Reproduce the material word for word, beginning with the line containing "is (720, 1280)." and continuing through the line containing "coordinates (397, 430).".

> _Supplied data_:
--------------------

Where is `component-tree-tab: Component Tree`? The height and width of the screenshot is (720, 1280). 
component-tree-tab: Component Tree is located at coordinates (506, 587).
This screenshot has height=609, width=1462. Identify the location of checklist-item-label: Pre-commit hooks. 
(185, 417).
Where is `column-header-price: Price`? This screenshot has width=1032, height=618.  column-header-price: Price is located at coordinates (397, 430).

--------------------

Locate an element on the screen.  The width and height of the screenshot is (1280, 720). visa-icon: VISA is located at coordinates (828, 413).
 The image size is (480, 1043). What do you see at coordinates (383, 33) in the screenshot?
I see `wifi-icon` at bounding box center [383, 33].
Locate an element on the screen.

--------------------

> _Exercise response_:
Where is `component-tree-tab: Component Tree`? The height and width of the screenshot is (720, 1280). 
component-tree-tab: Component Tree is located at coordinates (506, 587).
This screenshot has height=609, width=1462. Identify the location of checklist-item-label: Pre-commit hooks. 
(185, 417).
Where is `column-header-price: Price`? This screenshot has width=1032, height=618.  column-header-price: Price is located at coordinates (397, 430).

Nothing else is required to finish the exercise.